During the 8 September event, magma was injected less than 1,200 m beneath the thermal areas, as shown by one drill hole that ejected tephra for half an hour. Since then, thermal activity at Námafjall has increased conspicuously, making access to the area difficult. This fall farmers in the area literally harvested boiled potatoes!
Remeasuring of geodimeter lines in late October indicated continued rifting of the fissure system, amounting to 20 cm since 15 September. Seismic activity is presently at a minimum, as was the case before the 8 September event. Renewed volcanic activity is expected before the end of November.

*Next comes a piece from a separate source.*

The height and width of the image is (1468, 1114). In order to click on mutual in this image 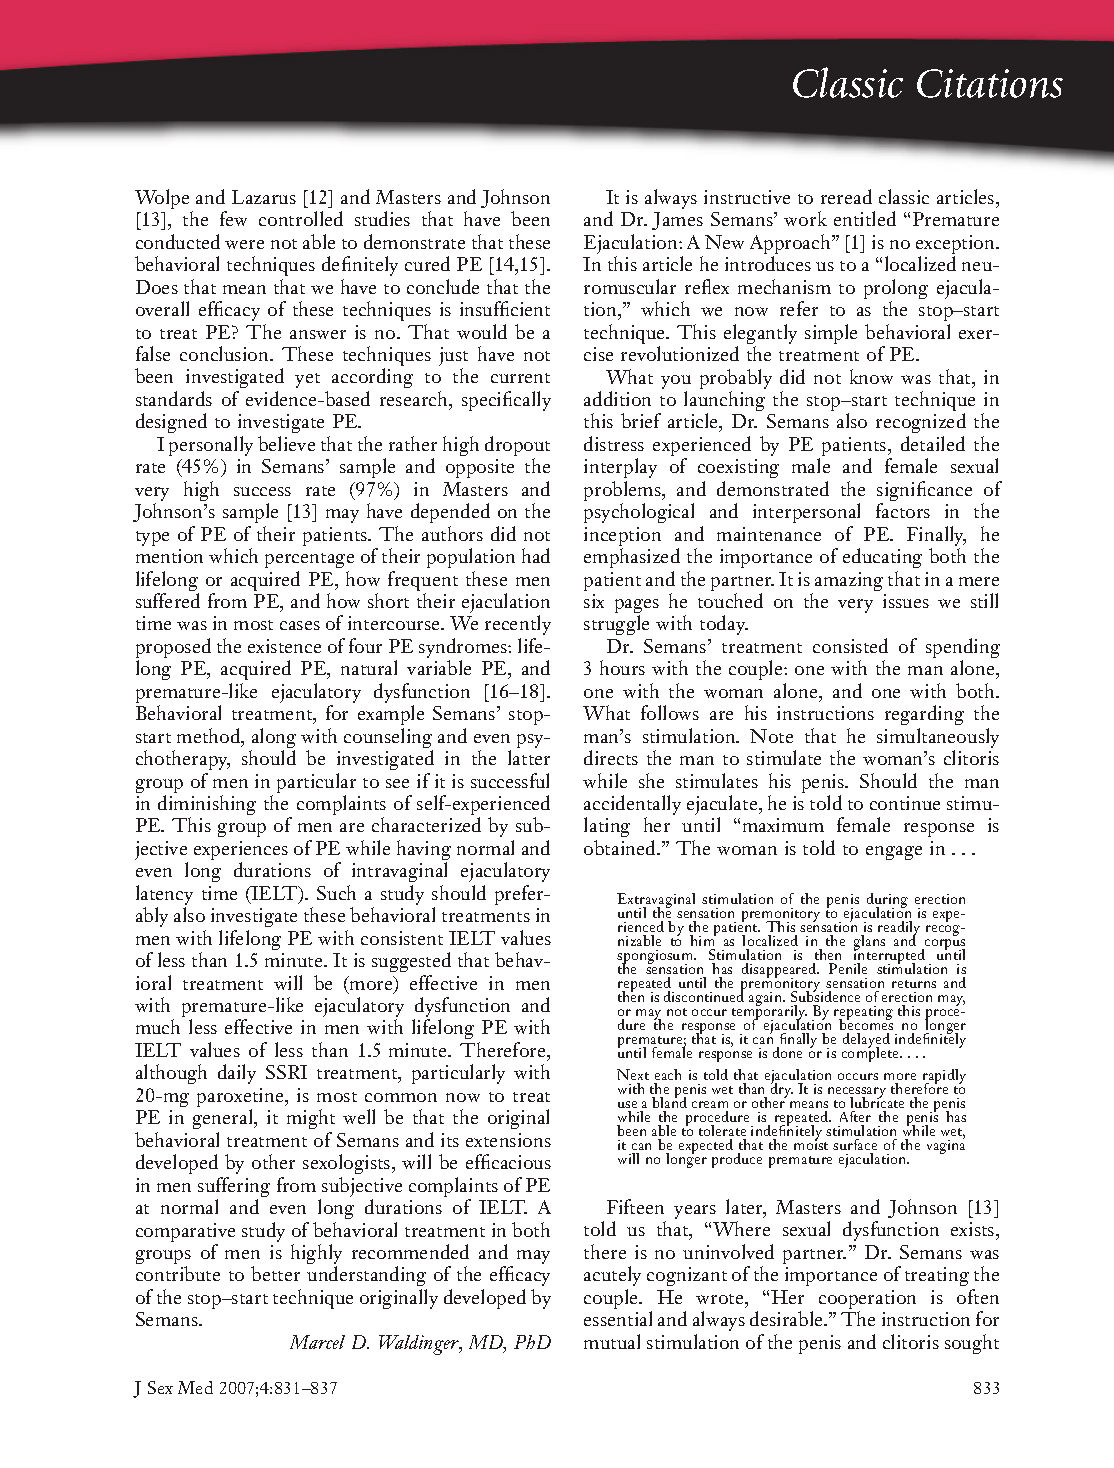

Geologic Background. The Krafla central volcano, located NE of Myvatn lake, is a topographically indistinct 10-km-wide caldera that is cut by a N-S-trending fissure system. Eruption of a rhyolitic welded tuff about 100,000 years ago was associated with formation of the caldera. Krafla has been the source of many rifting and eruptive events during the Holocene, including two in historical time, during 1724-29 and 1975-84. The prominent Hverfjall and Ludent tuff rings east of Myvatn were erupted along the 100-km-long fissure system, which extends as far as the north coast of Iceland. Iceland's renowned Myvatn lake formed during the eruption of the older Laxarhraun lava flow from the Ketildyngja shield volcano of the Fremrinamur volcanic system about 3800 years before present (BP); its present shape is constrained by the roughly 2000 years BP younger Laxarhraun lava flow from the Krafla volcanic system. The abundant pseudocraters that form a prominent part of the Myvatn landscape were created when the younger Laxarhraun lava flow entered the lake.
Information Contacts: G. Sigvaldason, NVI.